Friedrich Heer, 8-jährig, in Stiefern am
Kamp (1924)
Was mir half "(...) 1920:
Das langsame Sterben meines Grossvaters (den anderen Grossvater
erlebte ich nicht), meine "Entdeckung", vor einem Mittagessen
in seiner Wohnung, dass er eben gestorben ist, die Ehescheidung
meiner Eltern damals, führten mich in eine unvergessliche Situation:
Ich sitze, ein blutarmes, schwächliches Wiener Kriegs- und
Nachkriegskind, in Stiefern am Kamp - das Kamptal ist ein Nebental
der Donau - auf einem Balkon. Es ist sehr heiss, glühend heiss,
ich stochere mit dem Finger in den Rillen des Balkonbodens, bin
verzweifelt, denke nur immer wieder: Es gibt keinen Gott, keine
Gerechtigkeit, es gibt nur den Tod. Den Tod. den Tod. (Wobei das
Sterben ganz vom Tod, vom Ausgelöschtsein, von der Vernichtung
verschlungen war.)
Eine "Kleinigkeit" war geschehen. Meine arme Mutter hatte
mich vergeblich gesucht, im ganzen kleinen Dorf nicht gefunden -
es waren unsichere Zeiten, viel "Volk" zog umher, Schutt
aus dem Krieg, sie fürchtete das Schlimmste. Schliesslich wurde
ich gefunden: jenseits des Flusses. Ich hatte einen "Besuch"
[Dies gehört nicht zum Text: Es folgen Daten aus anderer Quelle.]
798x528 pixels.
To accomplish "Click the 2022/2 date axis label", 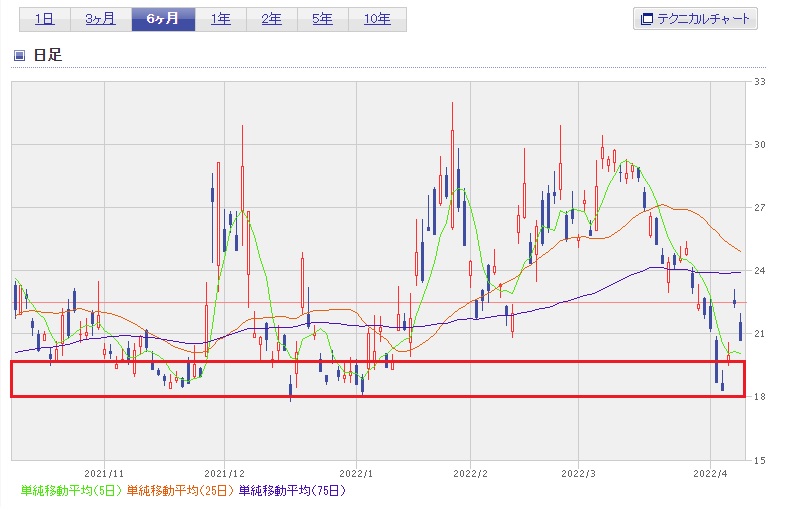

gemacht, bei einer Art "Onkel". Ich war nur immer der
Nase nach gegangen.
Es war scheusslich. Jahrzehntelang dachte ich mit Entsetzen, mit
Empörung an diese Szene, auf dem Balkon in Stiefern. Meine
Mutter hatte mich nur "ausgescholten". Nicht geschlagen.
Ihre Verzweiflung strömte jedoch, ohne Widerstand meinerseits,
in mich ein. Ich erlebte mich total verlassen, ausgesetzt, ins Nichts
gestossen. Keine Mutter, kein Gott, keine Gerechtigkeit, kein Sinn
des Lebens. "Was ist denn schon dabei, wenn ein kleiner Bub
einen Spaziergang macht?" Dass "so etwas Todesängste
in der Mutter, dann in ihm selbst auslösen würde, wusste
er nicht. (...)
Textauszug aus WAS MIR HALF - Bekannte Persönlichkeiten berichten
über entscheidende Erfahrungen, in: WAS MEINEM LEBEN RICHTUNG
GAB
Herderbücherei, Band 940, Basel; Wien, 1982, 1984, 189 S.